Continued from Typhoon Ruby: The kind of disaster politicians like Part 1
Opportunities to put on a show
Because Ruby didn’t become as devastating as feared, politicians had the opportunity to try out stunts to gain sympathy. Of course, they couldn’t possibly compete for attention with gloomy reports if Ruby turned for the worse, if it had taken hundreds or thousands of lives. A weaker Ruby provides a good enough platform to seek attention.
In what appears to be a sequel to his padyak stunt some years ago, DILG Secretary Mar Roxas went around Samar on a motorcycle. Unfortunately, he figured in a very minor accident. He had quite a fall that led to a meme that quickly spread on social media. Netizens couldn’t help being unforgiving after perceiving Roxas’ motorcycle ride as an early campaigning stunt, or at least an effort to bring himself closer to the masses. It certainly didn’t help that he wore a raincoat with the Aquino color and that he failed to wear a helmet while driving around.
Politicians who claim to be advocates for addressing the climate change problem, on the other hand, are enjoying the opportunity to be once again seen on TV or to at least have articles written about them.
For his part, President Aquino tried to make himself appear slightly more empathetic by announcing that he was no longer heading to South Korea for an ASEAN summit to prepare for the typhoon. His spokesperson, however, revealed that he actually had no plans of visiting the areas ravaged by Ruby. Also, he skipped a scheduled event on Tuesday because he was accordingly not feeling well. Eventually, he changed his mind on not attending the ASEAN summit in Busan. He decided to push through with the trip to South Korea, perhaps after getting convinced by the lower death count of the NDRRMC compared to the number recorded and verified by the Philippine Red Cross, 11 vs. 27. Well, at least he exerted some effort to show that he could be somewhat compassionate. We just don’t understand what made him think canceling the ASEAN summit trip when he actually had no plans of visiting the affected areas in the first place.
Vice President Binay, surprisingly, didn’t do anything notable this time. There’s no news about him distributing relief goods considered by many as epal. Maybe Korina’s gaffe was all he needed. He can be thankful to Ruby for making it possible for the wife of his political rival to commit another blunder. This blunder is certainly attracting a good deal of attention so it can likely reduce the amount of undesirable attention the veep has been getting over his alleged corruption.

***

Requests:
(A) What death counts does the Typhoon Ruby commentary give for the NDRRMC and the Philippine Red Cross?
(B) Continue the Typhoon Ruby commentary, beginning right after its final sentence.

Word and element location data:
***

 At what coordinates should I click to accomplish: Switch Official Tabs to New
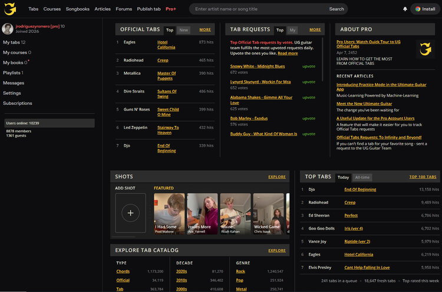(x=183, y=30)
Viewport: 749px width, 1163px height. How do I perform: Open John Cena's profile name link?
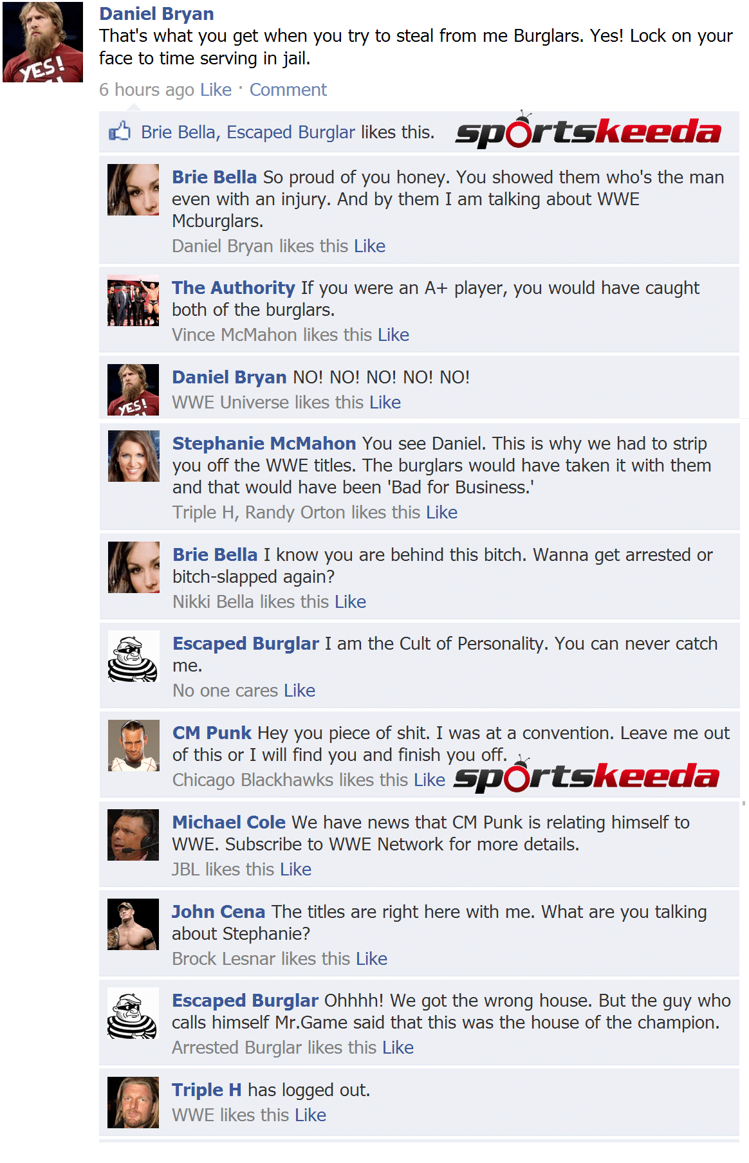(219, 911)
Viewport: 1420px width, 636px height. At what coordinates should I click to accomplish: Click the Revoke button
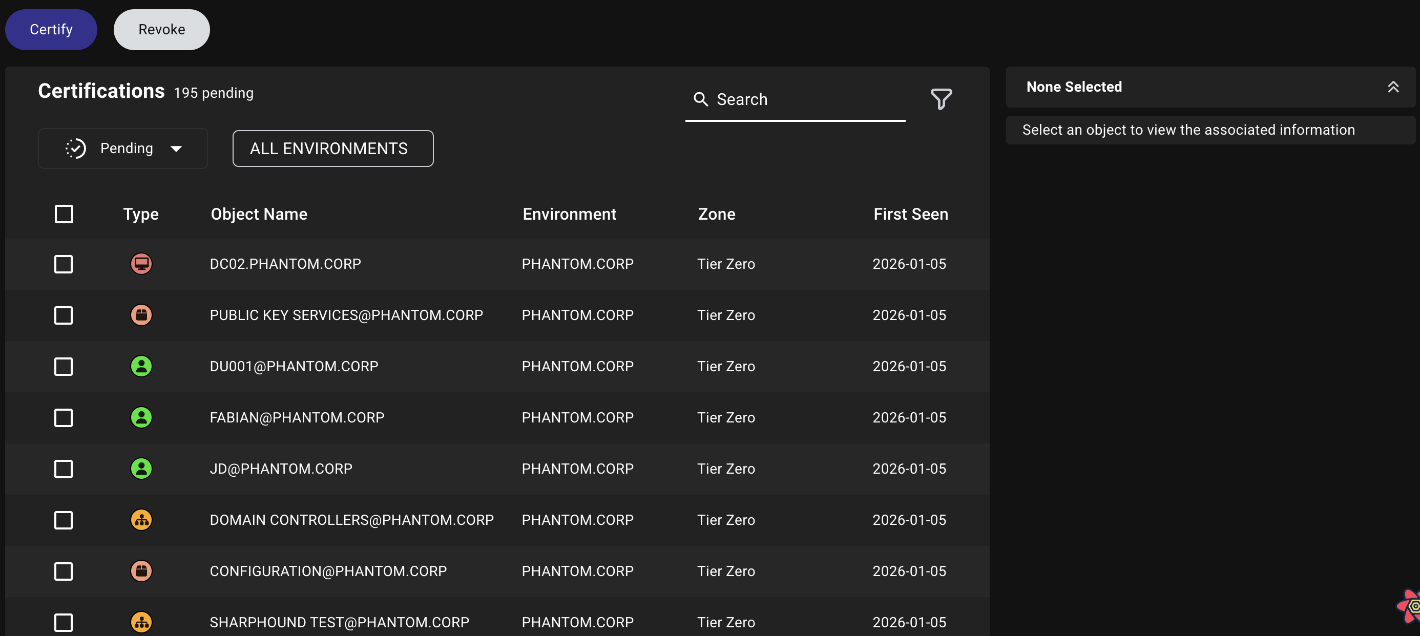coord(162,29)
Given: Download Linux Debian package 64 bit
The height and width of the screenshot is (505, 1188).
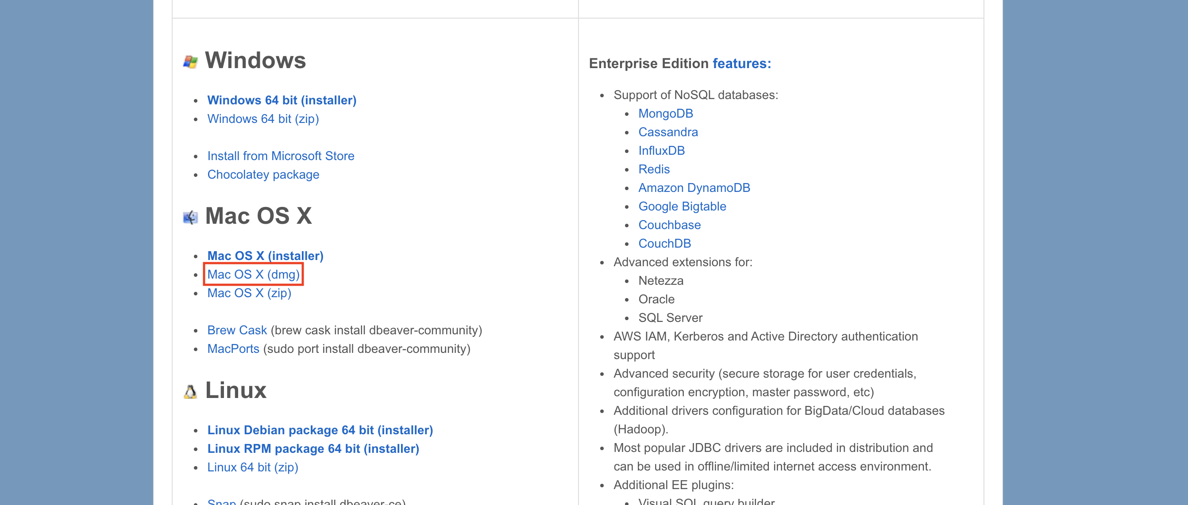Looking at the screenshot, I should 320,430.
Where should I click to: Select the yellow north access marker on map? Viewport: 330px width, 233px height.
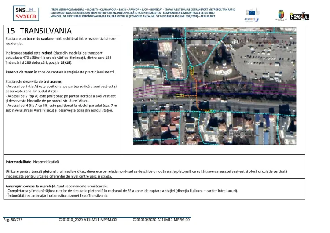coord(192,70)
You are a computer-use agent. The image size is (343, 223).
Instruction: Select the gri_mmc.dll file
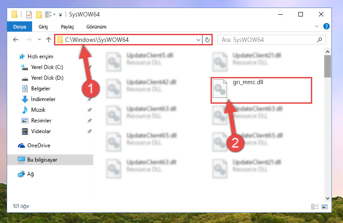[x=261, y=90]
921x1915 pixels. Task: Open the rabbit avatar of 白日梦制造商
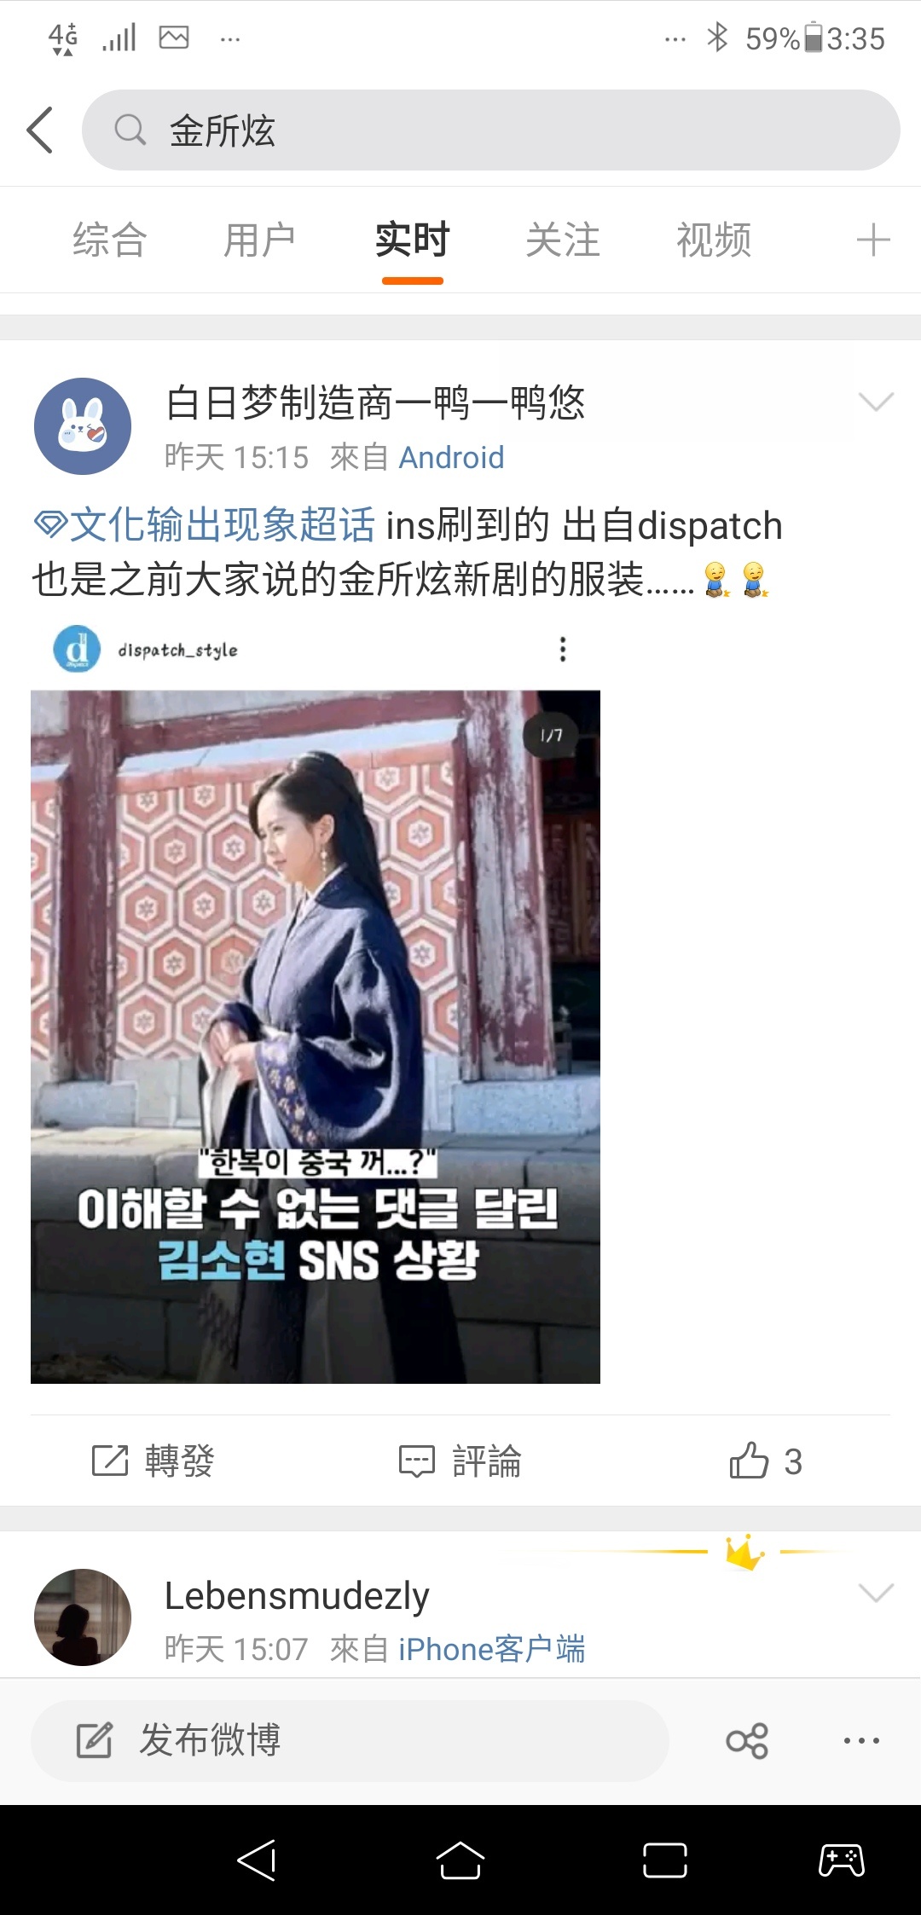pyautogui.click(x=83, y=426)
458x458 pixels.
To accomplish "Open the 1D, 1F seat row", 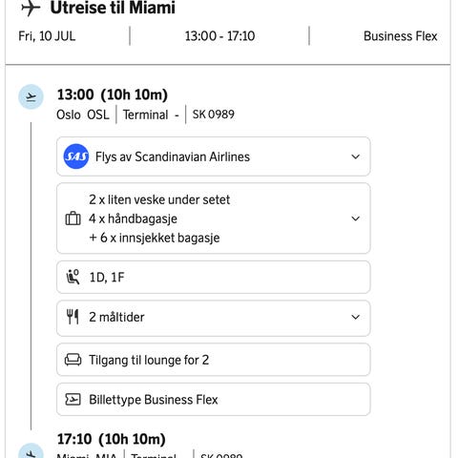I will pyautogui.click(x=214, y=277).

***

Exercise responses:
(A) The NDRRMC recorded 11 deaths, and the Philippine Red Cross recorded and verified 27.

(B)
Were the preparations enough?
It’s unfortunately fortunate that we will no longer find out whether or not the government’s preparations were enough. Only a real devastation could prove or disprove the government’s claims that the preparations made were sufficient. Still, there’s no stopping politicians from claiming that they succeeded or at least played a significant role.
Senator Koko Pimentel is claiming that local officials played a very important role for the lower casualty count, and should be duly credited. Again, it’s difficult to conclude if the preparations were really enough considering how Ruby significantly weakened after its landfall. It did not even reach the level of Ondoy, Frank, or Pepeng in terms of recorded strength when it hit land. It was slow moving but it quickly weakened that it was no longer a typhoon by the time it crossed the country’s land masses.
It has to be noted that the effectiveness of government preparations, for the most part, will be determined by the number of lives lost. In the Philippines, no amount of government preparation can fend off agricultural, infrastructural, commercial, and residential property damages caused by a super typhoon. The government can’t do anything if extremely strong winds flatten homes and public infrastructure. It is next to impossible stopping floods in many cities in the Philippines. The construction of tall seawalls to prevent or control storm surges is hardly a part of any government preparation for a typhoon. The best that can be done is to prevent the loss of human lives.
These are some of the reasons why Ruby can be considered as a typhoon politicians like or even love. Because Ruby dramatically and quickly weakened after initially appearing as a dreadful threat, it makes politicians appear like their plans and preparations worked. It saves them from embarrassment and disappointment. It also makes people feel initially worried but triumphant later on, making them temporarily forget many important issues like the fact that President Aquino still seems to be behind his PNP Chief despite the Ombudsman’s directive for suspension and the latest bus bombing in Mindanao.
Summing it up…
Unscrupulous politicians are bound to like Ruby for a number of reasons. For one, it made government preparation efforts seem successful. This is not to discount the genuine attempts of many LGUs to really help their constituents. It’s just difficult to ignore the blabbering and bragging many politicians have been doing after Ruby failed to become the fearsome calamity compared to how it was initially projected. In a number of barangays, local officials took the initiative of installing ropes meant to help people in flooded areas in finding their way to a safer location. Unfortunately, many of these ropes were not strategically positioned. Some were even weakly installed that it won’t be surprising if they get detached after kids from the neighborhoods play with them. Well, you can’t really expect something solidly and thoughtfully built by non-engineer barangay councilors, can you?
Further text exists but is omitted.